It's not as easy as it should be (in my humble opinion). First of all you have to extract the locales from the
$_SERVER['HTTP_ACCEPT_LANGUAGE'] and sort them by their
q values. Afterwards you have to retrieve the appropriate system locale for each of the given locales, which should be no problem on a *nix machine (you only might have to cope with the correct charset) but on Windows you'll have to translate the locales into Windows locales, e.g.
de_DE will be
German_Germany (again you also have to cope with charset issues if you're using UTF-8 in your app for example). I think you'll have to build a lookup table for this issue - and there are a lot of locales ;-)
No you try one locale after the other (sorted with descending
q values) until you find a match using
setlocale() (the function will return
false if the given locale could not be set).
But then there will be a last obstacle to cope with:
The locale information is maintained
per process, not per thread. If you
are running PHP on a multithreaded
server api like IIS or Apache on
Windows you may experience sudden
changes of locale settings while a
script is running although the script
itself never called setlocale()
itself.
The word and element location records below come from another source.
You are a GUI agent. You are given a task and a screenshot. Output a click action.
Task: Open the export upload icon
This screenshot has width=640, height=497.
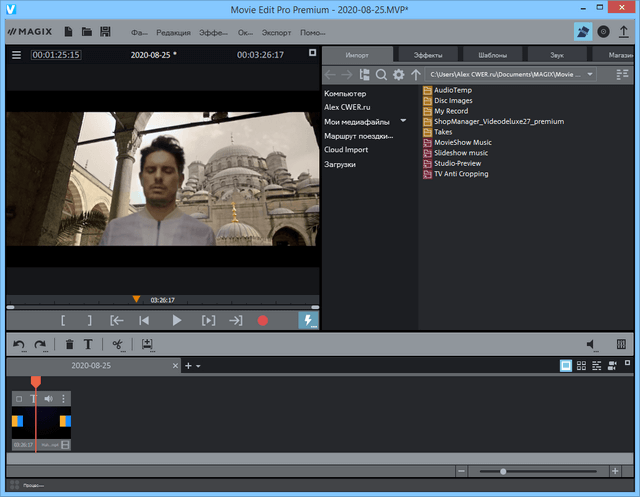coord(624,32)
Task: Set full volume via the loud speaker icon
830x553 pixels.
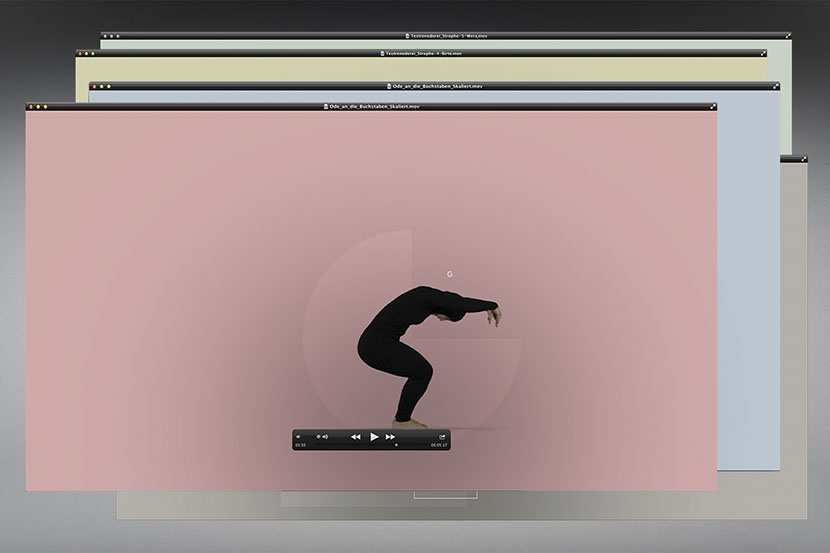Action: point(325,437)
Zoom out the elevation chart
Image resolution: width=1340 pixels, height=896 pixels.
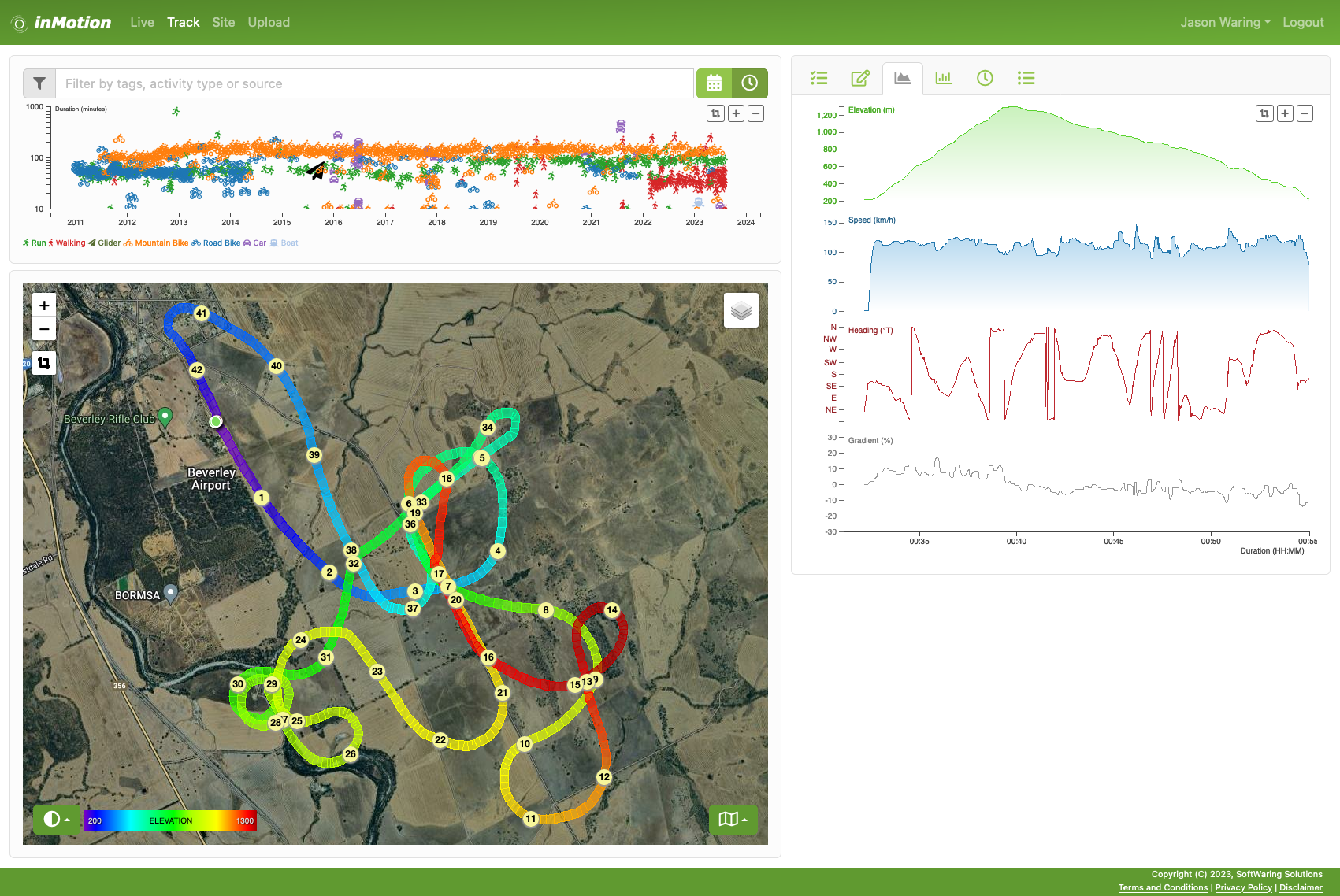click(x=1305, y=113)
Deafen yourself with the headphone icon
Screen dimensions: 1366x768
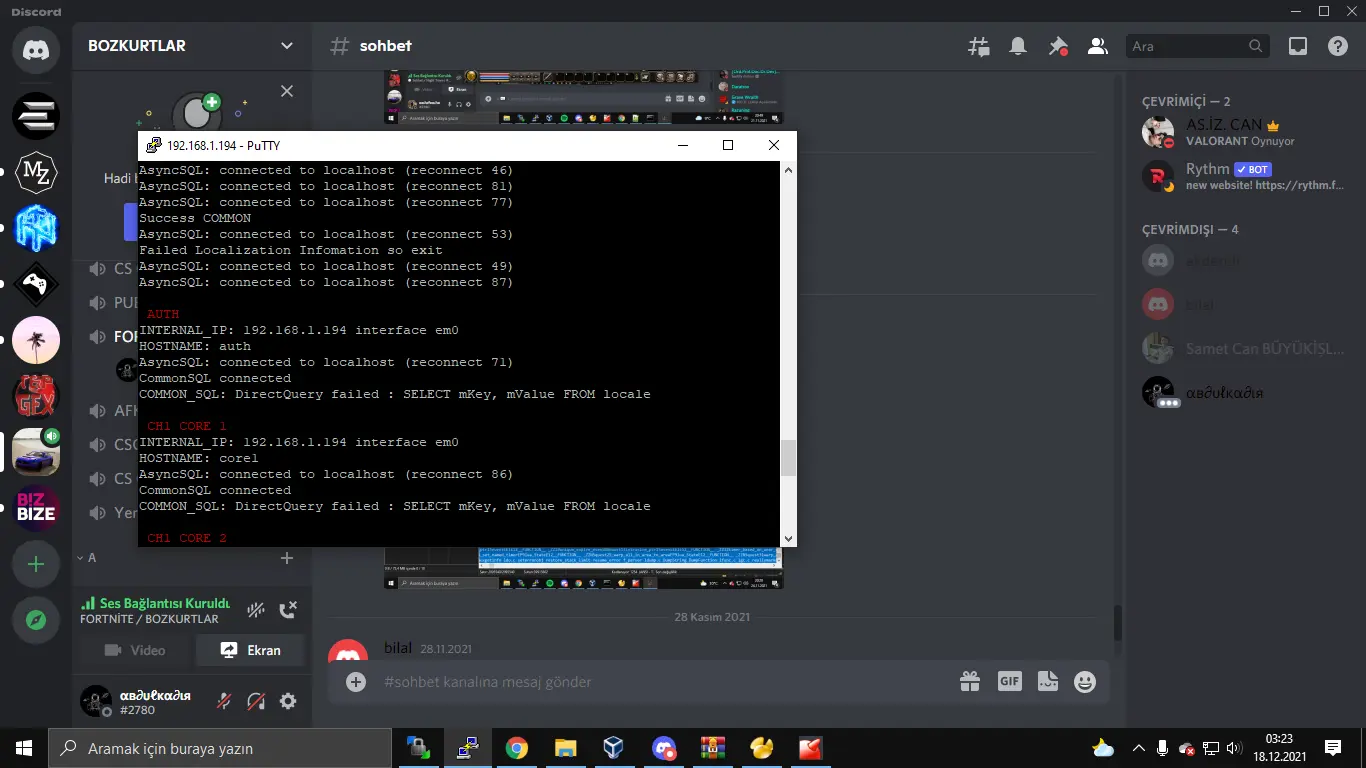[x=255, y=701]
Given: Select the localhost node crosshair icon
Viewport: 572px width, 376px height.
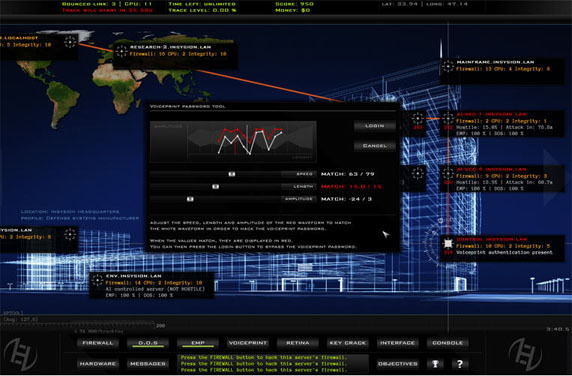Looking at the screenshot, I should tap(70, 42).
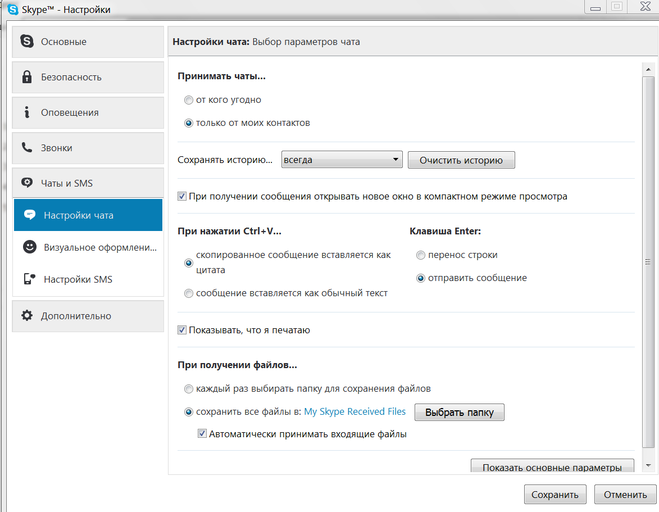
Task: Click the lock icon for Безопасность
Action: [27, 77]
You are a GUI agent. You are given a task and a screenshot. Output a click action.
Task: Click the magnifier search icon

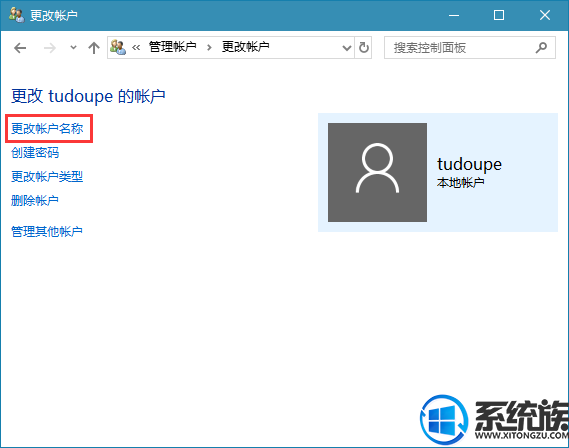point(541,48)
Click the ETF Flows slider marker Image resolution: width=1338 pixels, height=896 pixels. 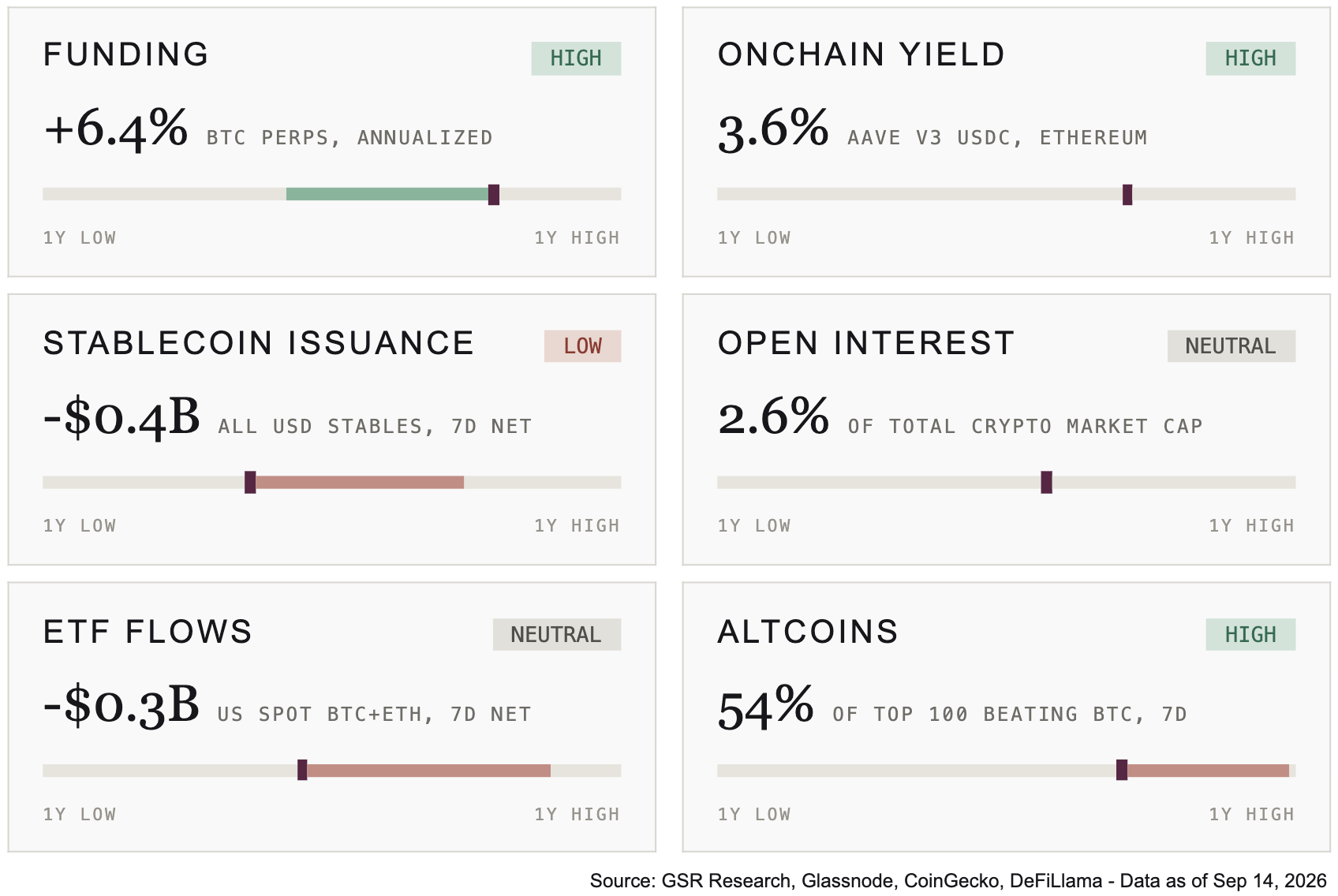(x=302, y=770)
This happens due to other
scripts running in different threads
of the same process at the same time
changing the processwide locale using
This means that you could experience sudden locale changes during the execution of a script because another user with a different locale set just hit your webpage.
Therefore the mentioned
Zend_Locale does not rely on the PHP function
setlocale() (it's only used to retrieve the system locale information) but instead uses a system based on the data provided by the Unicode CLDR Project. This makes the component independent from all those
setlocale() issues but this also introduces some other deficiencies such as the lack of support for locale-aware string operations (sorting for example).